Monophosphines of the type Ph(x)PAr(3-x) (x = 0, 1 or 2, Ar = o-N-methylanilinyl) and the diphosphine, Ar(2)PCH(2)PAr(2) (mapm) have been synthesized for use as chelating and/or bridging P,N-ligands within mono- and binuclear rhodium(i) complexes, respectively. The previously prepared phosphines, Ph(x)PAr'(3-x) (x = 0, 1 or 2, Ar' = o-N,N-dimethylanilinyl) and Ar'(2)PCH(2)PAr'(2) (dmapm), have also been used to prepare analogous mono- and binuclear complexes. Variable temperature (1)H NMR spectroscopy of the mononuclear complexes, [RhCl(CO)(L)] (L = PhPAr(2), PhPAr'(2), PAr(3) and PAr'(3)), and line-shape analyses of the resultant spectra indicate the substantially increased lability of the N,N-dimethylanilinyl donors relative to the related monomethylanilinyl groups. X-Ray structural analyses of the mononuclear complexes suggest that the enhanced Type II hemilability in the dimethylanilinyl complexes compared to their monomethyl analogues results from increased steric interactions involving the coordinated dimethylanilinyl substituents.
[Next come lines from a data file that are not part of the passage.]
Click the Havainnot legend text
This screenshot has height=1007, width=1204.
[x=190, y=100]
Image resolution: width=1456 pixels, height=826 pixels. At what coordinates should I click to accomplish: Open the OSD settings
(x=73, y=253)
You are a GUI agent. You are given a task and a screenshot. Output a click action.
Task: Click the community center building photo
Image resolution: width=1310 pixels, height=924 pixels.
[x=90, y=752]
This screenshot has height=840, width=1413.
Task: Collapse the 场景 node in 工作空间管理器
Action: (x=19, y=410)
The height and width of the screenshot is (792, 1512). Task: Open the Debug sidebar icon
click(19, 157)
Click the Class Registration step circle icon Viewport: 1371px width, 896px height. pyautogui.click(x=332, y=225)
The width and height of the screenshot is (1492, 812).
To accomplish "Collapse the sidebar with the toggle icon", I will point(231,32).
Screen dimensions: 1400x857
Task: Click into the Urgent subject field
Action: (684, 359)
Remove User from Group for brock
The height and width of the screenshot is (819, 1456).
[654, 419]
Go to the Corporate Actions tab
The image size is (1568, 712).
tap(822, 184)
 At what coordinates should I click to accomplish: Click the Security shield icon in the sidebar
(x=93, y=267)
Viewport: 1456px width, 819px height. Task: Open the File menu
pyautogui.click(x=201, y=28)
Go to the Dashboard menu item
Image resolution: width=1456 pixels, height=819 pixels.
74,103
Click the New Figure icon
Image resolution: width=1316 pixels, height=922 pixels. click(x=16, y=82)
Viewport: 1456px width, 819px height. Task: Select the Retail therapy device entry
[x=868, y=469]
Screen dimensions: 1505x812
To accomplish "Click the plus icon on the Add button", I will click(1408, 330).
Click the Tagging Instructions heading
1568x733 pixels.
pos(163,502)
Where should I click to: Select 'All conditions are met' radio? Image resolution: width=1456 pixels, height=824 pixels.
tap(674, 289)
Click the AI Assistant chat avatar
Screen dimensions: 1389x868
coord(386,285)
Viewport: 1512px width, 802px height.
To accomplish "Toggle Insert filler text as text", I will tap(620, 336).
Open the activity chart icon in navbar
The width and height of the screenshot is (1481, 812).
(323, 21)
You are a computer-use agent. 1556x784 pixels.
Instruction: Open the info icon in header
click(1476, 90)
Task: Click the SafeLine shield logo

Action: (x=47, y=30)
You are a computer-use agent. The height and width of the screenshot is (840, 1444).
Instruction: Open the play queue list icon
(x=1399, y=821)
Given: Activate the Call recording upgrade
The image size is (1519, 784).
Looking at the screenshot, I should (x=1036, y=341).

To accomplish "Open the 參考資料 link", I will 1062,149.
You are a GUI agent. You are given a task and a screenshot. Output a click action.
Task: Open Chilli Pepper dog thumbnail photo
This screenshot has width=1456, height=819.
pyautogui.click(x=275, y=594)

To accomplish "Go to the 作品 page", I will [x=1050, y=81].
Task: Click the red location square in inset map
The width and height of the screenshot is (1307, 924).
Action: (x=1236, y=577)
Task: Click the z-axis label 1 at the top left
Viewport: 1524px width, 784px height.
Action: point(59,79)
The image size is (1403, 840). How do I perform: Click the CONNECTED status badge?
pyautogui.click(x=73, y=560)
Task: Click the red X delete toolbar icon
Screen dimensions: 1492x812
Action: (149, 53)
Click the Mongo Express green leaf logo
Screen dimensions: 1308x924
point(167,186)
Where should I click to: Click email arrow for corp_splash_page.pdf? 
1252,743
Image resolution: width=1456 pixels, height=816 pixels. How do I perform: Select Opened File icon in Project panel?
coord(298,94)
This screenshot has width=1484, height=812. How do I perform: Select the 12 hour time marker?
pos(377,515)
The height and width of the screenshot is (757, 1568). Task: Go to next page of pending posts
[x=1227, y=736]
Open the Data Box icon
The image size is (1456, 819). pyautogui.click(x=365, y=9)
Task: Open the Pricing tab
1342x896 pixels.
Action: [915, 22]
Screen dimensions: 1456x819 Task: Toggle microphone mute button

In the case of the binuclear, dmapm-bridged compound [Rh(2)Cl(2)(CO)(2)(micro-dmapm)], there are additional transannular repulsions between the chloro ligand on one metal and the coordinated dimethylanilinyl group on the other, which result in a Rh-Rh separation of over 4.1 A. For the analogous mapm-bridged species, the transannular interactions between the chloro ligands and the amine hydrogens are in fact attractive, resulting in a much closer Rh-Rh separation (3.450 A). The chloride substituents of [Rh(2)Cl(2)(CO)(2)(micro-mapm)] can be replaced to generate the complexes, [Rh(2)(X)(2)(CO)(2)(micro-mapm)] (X = I, CF(3)SO(3), CH(3)CO(2)), the last of which also exhibits pronounced transannular hydrogen-bonding interactions in the solid state.

Various coordination modes of the bis(di(o-N,N-dimethylanilinyl)phosphino)methane ligand in mononuclear and binuclear complexes of group 8 and group 9 metals.

The synthesis and characterization of a series of compounds involving the bis(di(o-N,N-dimethylanilinyl)phosphino)methane (dmapm) ligand are described. The mononuclear complexes [MCl(CO)(P,N-dmapm)] (M = Rh, Ir) have a square-planar geometry in which the dmapm ligand chelates via a phosphine functionality and an adjacent amino group. The carbonyl ligand lies opposite the amine, while the chloro ligand is trans to the phosphine. The related complex [RhI(CO)(P,N-dmapm)] has also been prepared. All compounds are highly fluxional by at least three independent processes, as discussed for the rhodium-chloro species. A diiridium complex, [Ir(2)Cl2(CO)2(P,N,P',N'-dmapm)], and the closely related rhodium/iridium analogue, [RhIrCl2(CO)2(P,N,P',N'-dmapm)], have been prepared in which the metals are bridged by the diphosphine group while an amino group at each end of the diphosphine is also coordinating to each metal on opposite faces of the MIrP2 plane (M = Ir or Rh). For the Ir2 species, the carbonyl and chloro groups are again shown to be opposite the amine and phosphine functionalites, respectively. The mononuclear complex [Ru(CO)3(P,P'-dmapm)] has also been prepared. In contrast to the mononuclear species of rhodium and iridium, the dmapm group chelates the ruthenium center through both phosphorus atoms, occupying one axial and one equatorial site of Ru in a distorted trigonal bipyramidal geometry. Reaction of this Ru species with 1/2 equiv of the complexes [RhClL2]2 (L2 = COD, (C2H4)2, (CO)2) yields the unstable Rh/Ru product [RhRuCl(CO)3(P,N,P',N'-dmapm)].